> [Exercise brief]:
Please output every line of the material below as a JSON list of strings, one string per line, leaving out blank lines.
**** Supplied material
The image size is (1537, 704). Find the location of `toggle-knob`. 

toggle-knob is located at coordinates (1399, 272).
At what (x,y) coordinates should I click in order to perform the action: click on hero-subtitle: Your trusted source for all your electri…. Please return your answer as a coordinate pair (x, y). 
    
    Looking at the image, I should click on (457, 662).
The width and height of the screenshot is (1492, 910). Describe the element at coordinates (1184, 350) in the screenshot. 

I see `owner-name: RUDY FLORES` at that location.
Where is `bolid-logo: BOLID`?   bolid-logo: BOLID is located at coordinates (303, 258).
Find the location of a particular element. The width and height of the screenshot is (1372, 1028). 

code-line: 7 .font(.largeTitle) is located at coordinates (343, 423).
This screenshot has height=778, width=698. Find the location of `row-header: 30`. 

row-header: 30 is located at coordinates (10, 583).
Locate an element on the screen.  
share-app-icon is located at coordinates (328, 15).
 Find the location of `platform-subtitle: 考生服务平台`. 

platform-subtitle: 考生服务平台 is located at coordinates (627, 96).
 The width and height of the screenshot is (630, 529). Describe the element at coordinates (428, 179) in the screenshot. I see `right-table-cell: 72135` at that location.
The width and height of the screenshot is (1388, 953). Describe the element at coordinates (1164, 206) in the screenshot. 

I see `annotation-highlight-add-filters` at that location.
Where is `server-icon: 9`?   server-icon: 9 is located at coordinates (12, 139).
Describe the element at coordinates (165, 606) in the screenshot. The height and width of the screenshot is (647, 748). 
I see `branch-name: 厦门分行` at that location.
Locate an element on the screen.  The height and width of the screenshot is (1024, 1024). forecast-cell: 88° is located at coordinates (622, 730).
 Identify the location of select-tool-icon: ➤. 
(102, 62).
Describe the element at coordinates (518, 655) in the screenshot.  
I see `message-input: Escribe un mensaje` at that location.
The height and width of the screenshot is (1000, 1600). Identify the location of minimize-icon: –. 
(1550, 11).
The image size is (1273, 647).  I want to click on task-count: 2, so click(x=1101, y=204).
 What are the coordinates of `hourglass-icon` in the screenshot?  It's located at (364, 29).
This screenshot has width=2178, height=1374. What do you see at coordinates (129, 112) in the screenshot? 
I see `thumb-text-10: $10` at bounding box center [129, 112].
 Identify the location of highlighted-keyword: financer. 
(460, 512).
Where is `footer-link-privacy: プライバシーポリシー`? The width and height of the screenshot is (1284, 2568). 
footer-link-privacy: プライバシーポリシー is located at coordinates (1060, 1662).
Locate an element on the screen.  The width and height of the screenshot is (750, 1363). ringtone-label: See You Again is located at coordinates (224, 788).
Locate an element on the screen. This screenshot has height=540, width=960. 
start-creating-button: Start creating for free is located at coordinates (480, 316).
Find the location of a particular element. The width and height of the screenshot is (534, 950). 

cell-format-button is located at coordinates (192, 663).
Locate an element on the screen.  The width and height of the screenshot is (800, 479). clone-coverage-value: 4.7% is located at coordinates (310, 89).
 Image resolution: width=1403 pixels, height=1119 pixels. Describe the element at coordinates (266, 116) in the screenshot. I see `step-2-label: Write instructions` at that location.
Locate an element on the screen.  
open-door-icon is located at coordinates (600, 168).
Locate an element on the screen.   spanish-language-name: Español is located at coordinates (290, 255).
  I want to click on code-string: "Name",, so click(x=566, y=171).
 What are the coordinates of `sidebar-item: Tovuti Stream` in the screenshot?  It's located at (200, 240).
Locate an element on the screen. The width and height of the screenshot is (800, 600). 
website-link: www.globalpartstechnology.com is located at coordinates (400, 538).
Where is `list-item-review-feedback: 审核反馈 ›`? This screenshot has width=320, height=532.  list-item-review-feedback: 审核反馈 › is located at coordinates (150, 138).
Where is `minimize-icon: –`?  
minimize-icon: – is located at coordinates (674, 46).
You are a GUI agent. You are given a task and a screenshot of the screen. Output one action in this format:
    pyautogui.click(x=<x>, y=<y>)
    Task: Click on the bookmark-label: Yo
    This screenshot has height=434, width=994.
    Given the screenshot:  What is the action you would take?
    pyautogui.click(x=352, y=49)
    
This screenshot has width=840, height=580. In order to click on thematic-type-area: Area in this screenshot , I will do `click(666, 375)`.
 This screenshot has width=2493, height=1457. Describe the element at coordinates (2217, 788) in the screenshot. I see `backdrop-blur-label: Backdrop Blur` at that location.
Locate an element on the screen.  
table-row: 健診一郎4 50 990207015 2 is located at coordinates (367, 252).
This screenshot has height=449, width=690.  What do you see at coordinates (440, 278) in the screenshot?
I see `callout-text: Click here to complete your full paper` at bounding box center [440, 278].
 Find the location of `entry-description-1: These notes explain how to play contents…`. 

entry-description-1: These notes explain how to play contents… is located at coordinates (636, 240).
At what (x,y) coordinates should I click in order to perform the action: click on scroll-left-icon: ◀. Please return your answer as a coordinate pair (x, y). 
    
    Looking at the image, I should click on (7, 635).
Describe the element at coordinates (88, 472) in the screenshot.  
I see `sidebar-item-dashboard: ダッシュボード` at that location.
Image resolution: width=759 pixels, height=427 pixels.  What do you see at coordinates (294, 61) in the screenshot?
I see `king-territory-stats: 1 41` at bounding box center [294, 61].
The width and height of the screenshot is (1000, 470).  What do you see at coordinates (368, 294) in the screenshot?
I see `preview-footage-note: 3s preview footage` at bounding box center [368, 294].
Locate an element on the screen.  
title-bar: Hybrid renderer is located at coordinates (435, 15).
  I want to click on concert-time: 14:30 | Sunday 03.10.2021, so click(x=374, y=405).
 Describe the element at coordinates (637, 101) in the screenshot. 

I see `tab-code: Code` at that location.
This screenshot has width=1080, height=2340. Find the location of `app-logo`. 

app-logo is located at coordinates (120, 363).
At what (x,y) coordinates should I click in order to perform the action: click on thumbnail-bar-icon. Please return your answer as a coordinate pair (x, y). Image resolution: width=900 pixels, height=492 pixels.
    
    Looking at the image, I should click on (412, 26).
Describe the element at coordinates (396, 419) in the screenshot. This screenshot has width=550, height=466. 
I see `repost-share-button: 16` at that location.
********
> [Solution for this task]:
[
  "The image size is (1537, 704). Find the location of `toggle-knob`. ",
  "toggle-knob is located at coordinates (1399, 272).",
  "At what (x,y) coordinates should I click in order to perform the action: click on hero-subtitle: Your trusted source for all your electri…. Please return your answer as a coordinate pair (x, y). ",
  "    Looking at the image, I should click on (457, 662).",
  "The width and height of the screenshot is (1492, 910). Describe the element at coordinates (1184, 350) in the screenshot. ",
  "I see `owner-name: RUDY FLORES` at that location.",
  "Where is `bolid-logo: BOLID`?   bolid-logo: BOLID is located at coordinates (303, 258).",
  "Find the location of a particular element. The width and height of the screenshot is (1372, 1028). ",
  "code-line: 7 .font(.largeTitle) is located at coordinates (343, 423).",
  "This screenshot has height=778, width=698. Find the location of `row-header: 30`. ",
  "row-header: 30 is located at coordinates (10, 583).",
  "Locate an element on the screen.  ",
  "share-app-icon is located at coordinates (328, 15).",
  " Find the location of `platform-subtitle: 考生服务平台`. ",
  "platform-subtitle: 考生服务平台 is located at coordinates (627, 96).",
  " The width and height of the screenshot is (630, 529). Describe the element at coordinates (428, 179) in the screenshot. I see `right-table-cell: 72135` at that location.",
  "The width and height of the screenshot is (1388, 953). Describe the element at coordinates (1164, 206) in the screenshot. ",
  "I see `annotation-highlight-add-filters` at that location.",
  "Where is `server-icon: 9`?   server-icon: 9 is located at coordinates (12, 139).",
  "Describe the element at coordinates (165, 606) in the screenshot. The height and width of the screenshot is (647, 748). ",
  "I see `branch-name: 厦门分行` at that location.",
  "Locate an element on the screen.  The height and width of the screenshot is (1024, 1024). forecast-cell: 88° is located at coordinates (622, 730).",
  " Identify the location of select-tool-icon: ➤. ",
  "(102, 62).",
  "Describe the element at coordinates (518, 655) in the screenshot.  ",
  "I see `message-input: Escribe un mensaje` at that location.",
  "The height and width of the screenshot is (1000, 1600). Identify the location of minimize-icon: –. ",
  "(1550, 11).",
  "The image size is (1273, 647).  I want to click on task-count: 2, so click(x=1101, y=204).",
  " What are the coordinates of `hourglass-icon` in the screenshot?  It's located at (364, 29).",
  "This screenshot has width=2178, height=1374. What do you see at coordinates (129, 112) in the screenshot? ",
  "I see `thumb-text-10: $10` at bounding box center [129, 112].",
  " Identify the location of highlighted-keyword: financer. ",
  "(460, 512).",
  "Where is `footer-link-privacy: プライバシーポリシー`? The width and height of the screenshot is (1284, 2568). ",
  "footer-link-privacy: プライバシーポリシー is located at coordinates (1060, 1662).",
  "Locate an element on the screen.  The width and height of the screenshot is (750, 1363). ringtone-label: See You Again is located at coordinates (224, 788).",
  "Locate an element on the screen. This screenshot has height=540, width=960. ",
  "start-creating-button: Start creating for free is located at coordinates (480, 316).",
  "Find the location of a particular element. The width and height of the screenshot is (534, 950). ",
  "cell-format-button is located at coordinates (192, 663).",
  "Locate an element on the screen.  The width and height of the screenshot is (800, 479). clone-coverage-value: 4.7% is located at coordinates (310, 89).",
  " Image resolution: width=1403 pixels, height=1119 pixels. Describe the element at coordinates (266, 116) in the screenshot. I see `step-2-label: Write instructions` at that location.",
  "Locate an element on the screen.  ",
  "open-door-icon is located at coordinates (600, 168).",
  "Locate an element on the screen.   spanish-language-name: Español is located at coordinates (290, 255).",
  "  I want to click on code-string: \"Name\",, so click(x=566, y=171).",
  " What are the coordinates of `sidebar-item: Tovuti Stream` in the screenshot?  It's located at (200, 240).",
  "Locate an element on the screen. The width and height of the screenshot is (800, 600). ",
  "website-link: www.globalpartstechnology.com is located at coordinates (400, 538).",
  "Where is `list-item-review-feedback: 审核反馈 ›`? This screenshot has width=320, height=532.  list-item-review-feedback: 审核反馈 › is located at coordinates (150, 138).",
  "Where is `minimize-icon: –`?  ",
  "minimize-icon: – is located at coordinates (674, 46).",
  "You are a GUI agent. You are given a task and a screenshot of the screen. Output one action in this format:",
  "    pyautogui.click(x=<x>, y=<y>)",
  "    Task: Click on the bookmark-label: Yo",
  "    This screenshot has height=434, width=994.",
  "    Given the screenshot:  What is the action you would take?",
  "    pyautogui.click(x=352, y=49)",
  "This screenshot has width=840, height=580. In order to click on thematic-type-area: Area in this screenshot , I will do `click(666, 375)`.",
  " This screenshot has width=2493, height=1457. Describe the element at coordinates (2217, 788) in the screenshot. I see `backdrop-blur-label: Backdrop Blur` at that location.",
  "Locate an element on the screen.  ",
  "table-row: 健診一郎4 50 990207015 2 is located at coordinates (367, 252).",
  "This screenshot has height=449, width=690.  What do you see at coordinates (440, 278) in the screenshot?",
  "I see `callout-text: Click here to complete your full paper` at bounding box center [440, 278].",
  " Find the location of `entry-description-1: These notes explain how to play contents…`. ",
  "entry-description-1: These notes explain how to play contents… is located at coordinates (636, 240).",
  "At what (x,y) coordinates should I click in order to perform the action: click on scroll-left-icon: ◀. Please return your answer as a coordinate pair (x, y). ",
  "    Looking at the image, I should click on (7, 635).",
  "Describe the element at coordinates (88, 472) in the screenshot.  ",
  "I see `sidebar-item-dashboard: ダッシュボード` at that location.",
  "Image resolution: width=759 pixels, height=427 pixels.  What do you see at coordinates (294, 61) in the screenshot?",
  "I see `king-territory-stats: 1 41` at bounding box center [294, 61].",
  "The width and height of the screenshot is (1000, 470).  What do you see at coordinates (368, 294) in the screenshot?",
  "I see `preview-footage-note: 3s preview footage` at bounding box center [368, 294].",
  "Locate an element on the screen.  ",
  "title-bar: Hybrid renderer is located at coordinates (435, 15).",
  "  I want to click on concert-time: 14:30 | Sunday 03.10.2021, so click(x=374, y=405).",
  " Describe the element at coordinates (637, 101) in the screenshot. ",
  "I see `tab-code: Code` at that location.",
  "This screenshot has width=1080, height=2340. Find the location of `app-logo`. ",
  "app-logo is located at coordinates (120, 363).",
  "At what (x,y) coordinates should I click in order to perform the action: click on thumbnail-bar-icon. Please return your answer as a coordinate pair (x, y). Image resolution: width=900 pixels, height=492 pixels.",
  "    Looking at the image, I should click on (412, 26).",
  "Describe the element at coordinates (396, 419) in the screenshot. This screenshot has width=550, height=466. ",
  "I see `repost-share-button: 16` at that location."
]